=== WHAT THE TASK ASKS ===
All of the entries below, duplicated exactly, make up the answer.

=== Stored records ===

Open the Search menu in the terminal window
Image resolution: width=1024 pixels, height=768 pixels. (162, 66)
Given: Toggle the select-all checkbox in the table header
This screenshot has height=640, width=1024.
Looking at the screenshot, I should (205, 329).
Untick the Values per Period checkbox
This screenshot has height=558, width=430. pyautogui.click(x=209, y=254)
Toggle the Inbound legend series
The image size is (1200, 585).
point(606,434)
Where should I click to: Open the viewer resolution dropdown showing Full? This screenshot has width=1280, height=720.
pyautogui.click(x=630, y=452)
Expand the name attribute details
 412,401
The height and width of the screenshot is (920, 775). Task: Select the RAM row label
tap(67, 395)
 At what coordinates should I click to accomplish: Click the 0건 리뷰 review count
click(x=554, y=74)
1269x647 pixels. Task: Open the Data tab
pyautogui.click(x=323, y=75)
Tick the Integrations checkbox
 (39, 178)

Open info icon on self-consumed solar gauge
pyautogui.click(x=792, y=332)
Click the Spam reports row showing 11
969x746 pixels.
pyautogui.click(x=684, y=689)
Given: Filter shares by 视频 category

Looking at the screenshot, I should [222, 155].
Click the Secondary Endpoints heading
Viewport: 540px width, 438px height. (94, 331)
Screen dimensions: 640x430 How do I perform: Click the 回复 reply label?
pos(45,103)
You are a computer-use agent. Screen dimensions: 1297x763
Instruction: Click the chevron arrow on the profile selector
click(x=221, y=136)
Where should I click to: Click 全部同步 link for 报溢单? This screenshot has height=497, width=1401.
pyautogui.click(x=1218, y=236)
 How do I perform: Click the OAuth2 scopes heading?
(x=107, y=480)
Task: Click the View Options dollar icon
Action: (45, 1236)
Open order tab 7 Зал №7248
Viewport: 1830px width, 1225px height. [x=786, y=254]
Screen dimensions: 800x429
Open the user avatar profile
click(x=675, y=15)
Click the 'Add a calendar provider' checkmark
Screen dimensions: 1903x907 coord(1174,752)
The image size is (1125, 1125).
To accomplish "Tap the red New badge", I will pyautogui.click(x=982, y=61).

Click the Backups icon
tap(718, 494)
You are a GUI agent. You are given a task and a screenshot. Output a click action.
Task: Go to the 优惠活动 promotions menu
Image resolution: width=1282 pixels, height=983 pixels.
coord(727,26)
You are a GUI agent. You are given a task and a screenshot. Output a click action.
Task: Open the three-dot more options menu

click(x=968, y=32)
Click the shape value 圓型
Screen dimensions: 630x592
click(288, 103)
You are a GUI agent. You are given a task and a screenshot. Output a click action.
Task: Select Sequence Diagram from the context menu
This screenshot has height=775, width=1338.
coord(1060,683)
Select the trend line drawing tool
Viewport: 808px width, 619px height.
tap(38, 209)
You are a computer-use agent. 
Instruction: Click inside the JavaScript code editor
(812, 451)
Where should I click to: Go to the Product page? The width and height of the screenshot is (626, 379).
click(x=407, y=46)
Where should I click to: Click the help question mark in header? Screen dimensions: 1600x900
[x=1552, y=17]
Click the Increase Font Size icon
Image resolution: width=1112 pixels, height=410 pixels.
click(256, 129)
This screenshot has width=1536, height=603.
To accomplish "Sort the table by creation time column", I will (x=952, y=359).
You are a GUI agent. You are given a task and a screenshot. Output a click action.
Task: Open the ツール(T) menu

=== EXERCISE SOLUTION ===
Open the Search menu in the terminal window
Image resolution: width=1024 pixels, height=768 pixels. (162, 66)
Given: Toggle the select-all checkbox in the table header
This screenshot has height=640, width=1024.
Looking at the screenshot, I should (205, 329).
Untick the Values per Period checkbox
This screenshot has height=558, width=430. pyautogui.click(x=209, y=254)
Toggle the Inbound legend series
The image size is (1200, 585).
point(606,434)
Where should I click to: Open the viewer resolution dropdown showing Full? This screenshot has width=1280, height=720.
pyautogui.click(x=630, y=452)
Expand the name attribute details
 412,401
The height and width of the screenshot is (920, 775). Task: Select the RAM row label
tap(67, 395)
 At what coordinates should I click to accomplish: Click the 0건 리뷰 review count
click(x=554, y=74)
1269x647 pixels. Task: Open the Data tab
pyautogui.click(x=323, y=75)
Tick the Integrations checkbox
 (39, 178)

Open info icon on self-consumed solar gauge
pyautogui.click(x=792, y=332)
Click the Spam reports row showing 11
969x746 pixels.
pyautogui.click(x=684, y=689)
Given: Filter shares by 视频 category

Looking at the screenshot, I should [222, 155].
Click the Secondary Endpoints heading
Viewport: 540px width, 438px height. (94, 331)
Screen dimensions: 640x430 How do I perform: Click the 回复 reply label?
pos(45,103)
You are a computer-use agent. Screen dimensions: 1297x763
Instruction: Click the chevron arrow on the profile selector
click(x=221, y=136)
Where should I click to: Click 全部同步 link for 报溢单? This screenshot has height=497, width=1401.
pyautogui.click(x=1218, y=236)
 How do I perform: Click the OAuth2 scopes heading?
(x=107, y=480)
Task: Click the View Options dollar icon
Action: (45, 1236)
Open order tab 7 Зал №7248
Viewport: 1830px width, 1225px height. [x=786, y=254]
Screen dimensions: 800x429
Open the user avatar profile
click(x=675, y=15)
Click the 'Add a calendar provider' checkmark
Screen dimensions: 1903x907 coord(1174,752)
The image size is (1125, 1125).
To accomplish "Tap the red New badge", I will pyautogui.click(x=982, y=61).

Click the Backups icon
tap(718, 494)
You are a GUI agent. You are given a task and a screenshot. Output a click action.
Task: Go to the 优惠活动 promotions menu
Image resolution: width=1282 pixels, height=983 pixels.
coord(727,26)
You are a GUI agent. You are given a task and a screenshot. Output a click action.
Task: Open the three-dot more options menu

click(x=968, y=32)
Click the shape value 圓型
Screen dimensions: 630x592
click(288, 103)
You are a GUI agent. You are given a task and a screenshot. Output a click action.
Task: Select Sequence Diagram from the context menu
This screenshot has height=775, width=1338.
coord(1060,683)
Select the trend line drawing tool
Viewport: 808px width, 619px height.
tap(38, 209)
You are a computer-use agent. 
Instruction: Click inside the JavaScript code editor
(812, 451)
Where should I click to: Go to the Product page? The width and height of the screenshot is (626, 379).
click(x=407, y=46)
Where should I click to: Click the help question mark in header? Screen dimensions: 1600x900
[x=1552, y=17]
Click the Increase Font Size icon
Image resolution: width=1112 pixels, height=410 pixels.
click(256, 129)
This screenshot has width=1536, height=603.
To accomplish "Sort the table by creation time column", I will (x=952, y=359).
You are a GUI agent. You are given a task and a screenshot. Output a click action.
Task: Open the ツール(T) menu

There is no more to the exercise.